Taking a percentage of shoppers in a mall or estimating a ‘hit rate’ of sales call or internet click-through is better than relying on the optimism of the entrepreneur.  Then apply a sensibility check – can you accommodate that number of lunch guests at the available tables? Will your mechanics be able to service that number of cars per day, is there room for the stock etc.

Then cut optimism out of your estimates. The reality is that customers do not like to change, may never even realise your business exists. Competitors will make it difficult for you, and this can be extremely hostile.

Rather be conservative in the estimates – it is a lot easier to handle higher than anticipated sales than to survive missing the targets.

How will they know?

Plan to tell the market the business exists, the advantages of the products or services and where consumers could buy them. Advertising is very expensive and has to be repeated frequently to be effective.  Internet sites are relatively low cost, but remember about  100 new internet sites are created every minute, there are several hundred million blogs and about 2.7billion’likes’ on Facebook every day. It is very hard to get noticed in this space. The best marketing communications speak directly, and only to the target market, and can be as simple as personal presentations to groups.

The business model

The nest step should be the business model, which really shows how the business will make money. All of the information and decisions should be put together in a simple statement that explains why the business exists, how and to who it will sell and how it will make money. There is no need for details here, just the basic information, and this should not be more than one page – half a page is better. Then turn all the facts into financial projections, and show the growth planned.

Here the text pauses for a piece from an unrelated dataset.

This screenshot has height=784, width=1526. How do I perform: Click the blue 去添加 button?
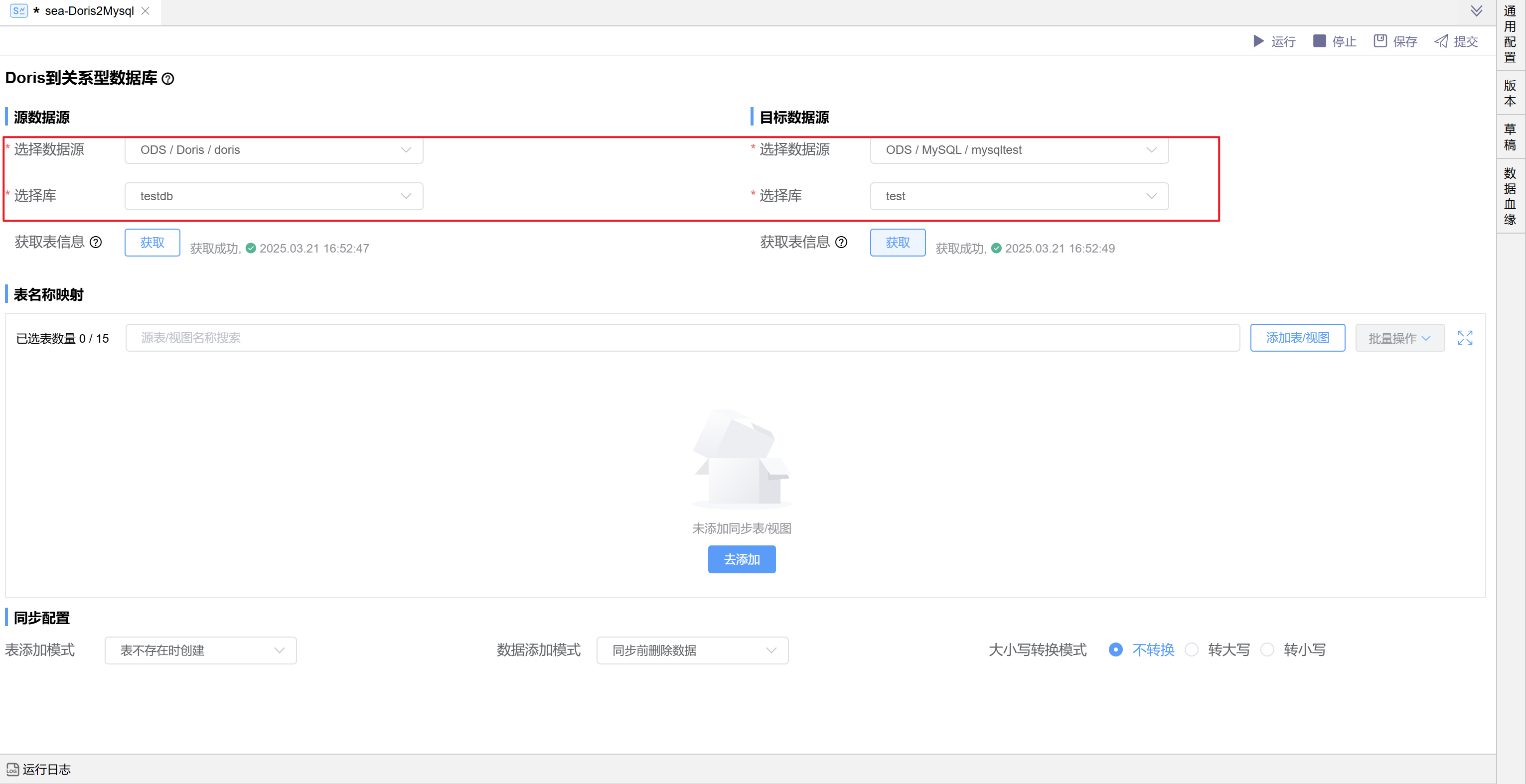point(742,559)
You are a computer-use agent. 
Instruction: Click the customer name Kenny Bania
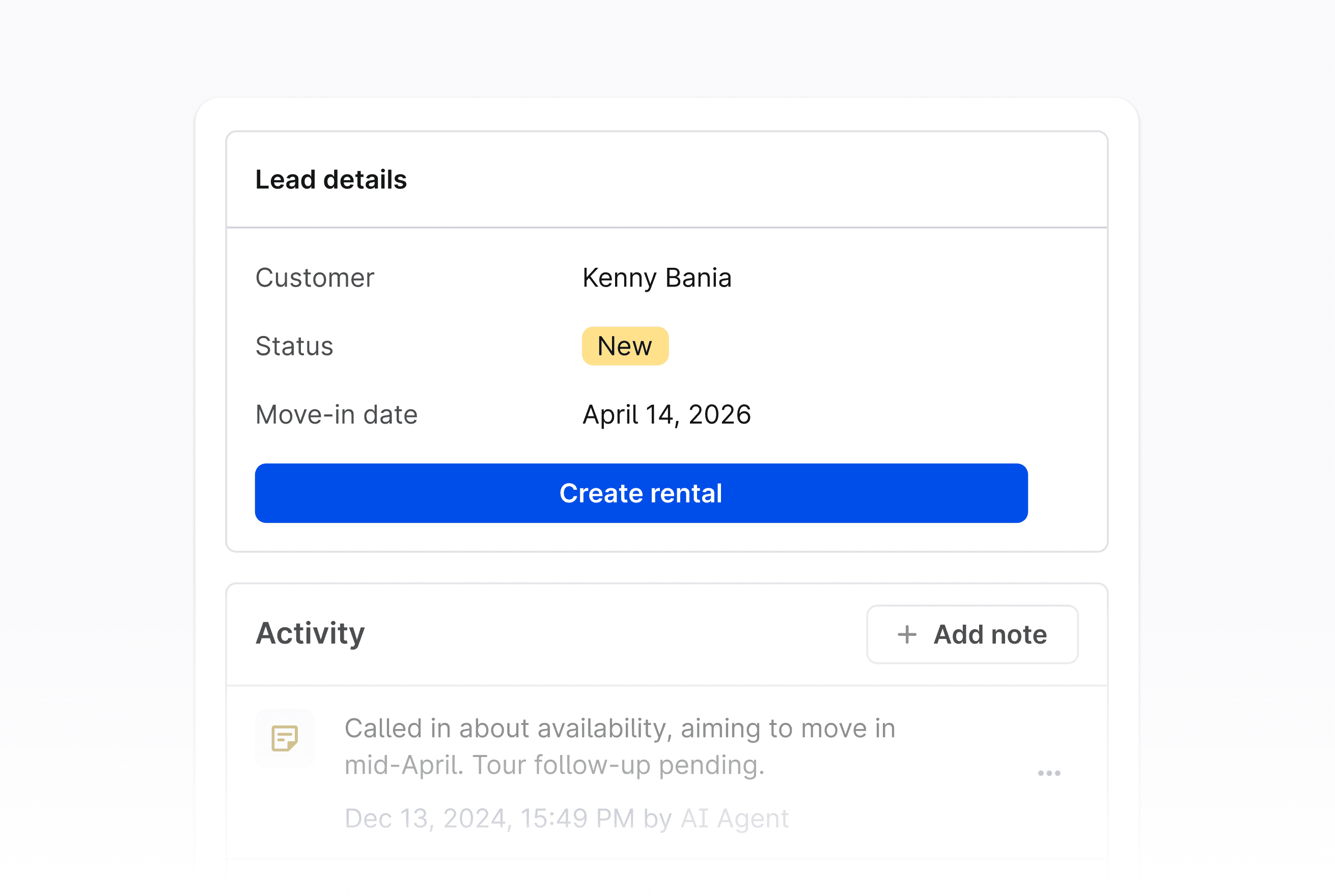coord(657,278)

This is a good point to reflect whether all this is a good idea or not. If it looks very risky maybe the idea need to be scaled back or a slower start planned to reduce the risk, but don’t  get cold feet simply because it’s getting closer to that time when the big go / no go decision.

Business Planning and finance

The entrepreneur will have to write a business plan, and there are many sites which offer good templates – my favourite is the SME Toolkit http://southafrica.smetoolkit.org/sa/en

The figures from the business plan will show how much money will be needed to start the business and sustain it until it starts to make money. Don’t assume that getting a loan is the only way to start a business. There are many different finance options ranging from partnering with another to crowdsourcing. Research this subject in depth before deciding on finance options.

Going ahead

If possible the entrepreneur should find a mentor. This may be a local and respected businessperson, a family member, or an organisation involved in entrepreneur development. Many professional consultants and business coaches will give a free initial consultation. Paying for a skilled consultant may be worthwhile, it is less expensive than business failure. Ask the mentor whether the business is likely to succeed, what aspects should be changed, where the areas of risk are, and what to do about that. The mentor will usually offer suggestions on financing, information sources and market information

.

Then there remains only that totally unique and incredible moment when you decide to go ahead, which becomes that life changing move from thinking of ideas to entrepreneur-in-the-making.